This is the basis for why I travel - to learn, acquire knowledge through my experiences. To understand.
 I see the control of the Rocky Mountain Wolf. I see the struggle for education in New York, the medical labelling of deprived youth, the financial stress and hardship of the founders of this America; the Indian Tribes. I hear of the violence in most cities. I understand the need for refuges of restoration where energy can be gathered to combat disease and mental pressure.
 And I can see only one common link to all these problems. Society and the oppression it can cause.
 Am I alone in this thought?
 Consider the wolf. The information I have since gathered about the relocation of the wolves, labels it ‘an ecological experiment’. What right does any being have to experiment on another?

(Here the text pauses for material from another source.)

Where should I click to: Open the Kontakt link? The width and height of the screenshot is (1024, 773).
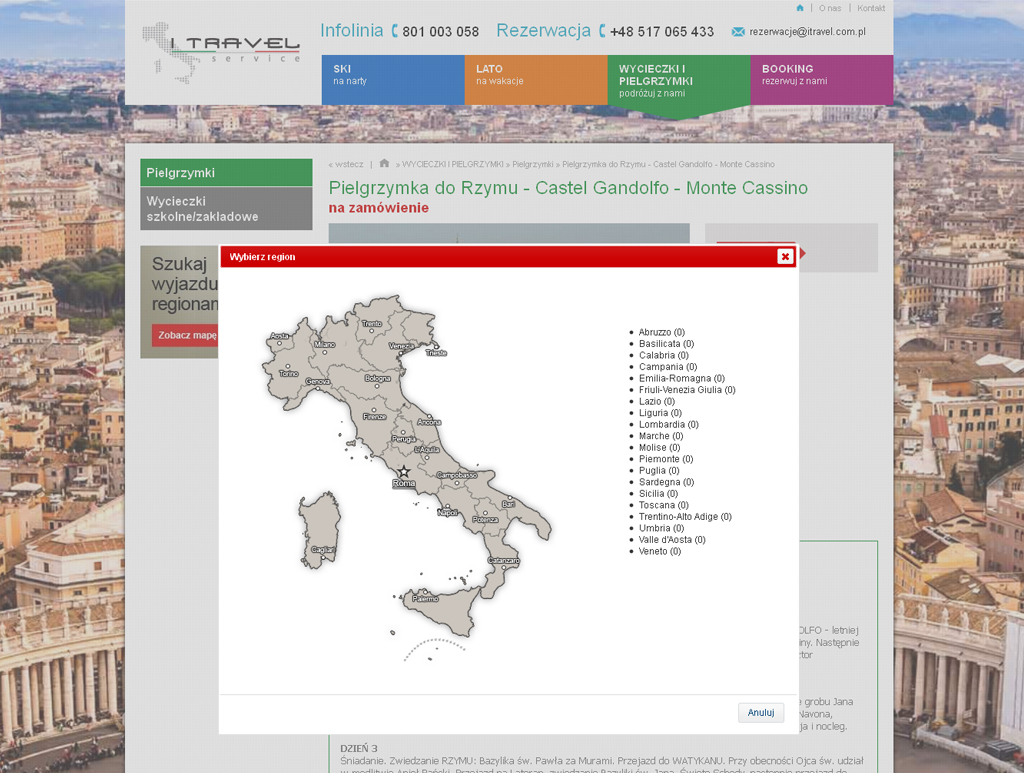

 I have waded through many documents from different sources and written by various opinions. I continually recognise phrases:
‘full evaluation’
‘monitored’
‘this management facility will foster wild behaviour’
‘governments can chose’
‘the service is preparing’
‘further evaluate for their suitability as a candidate for release’

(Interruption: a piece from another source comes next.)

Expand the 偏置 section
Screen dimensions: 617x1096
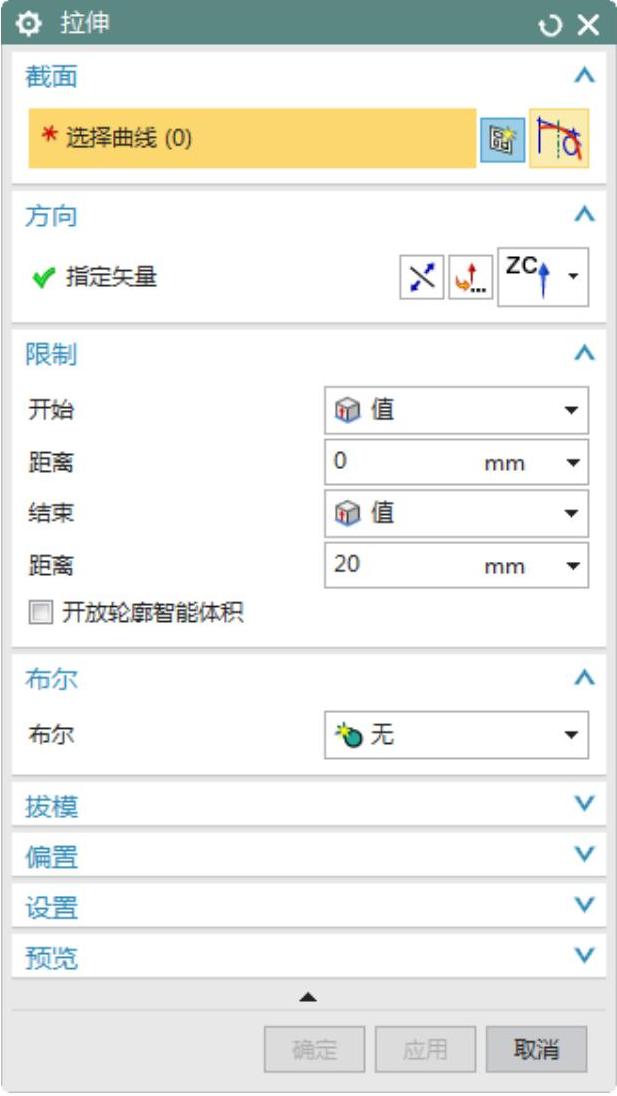click(x=586, y=855)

‘have been paired with a mate’
‘captivity’
‘their homing instinct can wane’
‘kept’
‘endangered’.
 Endangered! By whom?
 The people who chose to have this control, for these are all phrases that stress power. Ambiguous words that in context could relate to many environments.
 The wolf is a wild animal. It belongs in the landscape. It has a right to live and wander as it pleases. It is primarily one of nature’s most gifted creatures. They communicate, breed families, have friends, homes, and land that was their ancestors long before it was ours. Like man they populate the earth, but they have no voice, they can raise little opposition, they are not in power, therefore they are able to be pushed around.
 An inconsiderate society and governments, chose to take that right away, and now they choose to give it back. On this journey, I often thought of this as merely a guilt trip for the actions of European forefathers who destroyed a beast that history has shown to fear and misunderstand, and now our intelligence has taken time to think, this programme is an attempt to right those wrongs. (Wrongs that, ironically, are already righting themselves.)
 I am sure the Indian Tribes can compare to the struggle of the wolf only too well. There are many political situations facing the tribes, mostly relating to this invasion of westernised, civilised, pioneers that could be thought to over-populate this once ignored country.
 When will we ever learn just to leave things alone?
 When will the oppression end?
 Probably when it is too late.
 I think the next generation will struggle to benefit from any immediate change, not that one is likely to happen. But what about the next, the children after them? What can be done for them?
 When the damage is accounted for, when help is given to any that aspire to survive, our children, then perhaps will benefit from our change in attitude.
 When greed has been vanquished.
 When classicism no longer exists and we are each recognised for the strengths we offer. When every mouth is fed by an equal hand.
 It is no wonder I seek to escape and attempt to live in a mind of spiritual pleasure. In my present situation; I am at present a student wrapped up in the conformity of Higher Education, I can do little else than observe.
 From this course of study, my voice will be my art and my writing. I am fortunate to be able to fight above my oppression and, with the freedom I create, I hope to give enjoyment to those who struggle to achieve it. Perhaps I can offer a moment of peace to a society that labour to be peaceful.
 If I can travel, take on the journey of my body and mind, and in turn tell stories of my experiences and learning and so create an awareness of the emotions I feel, the knowledge I acquire, the situations I face, the pleasures I see; the pleasures of nature, then at present I am doing my little bit to help, for I know that one day, a bigger picture will be painted and I hope to hold a paintbrush in its creation. I have faith.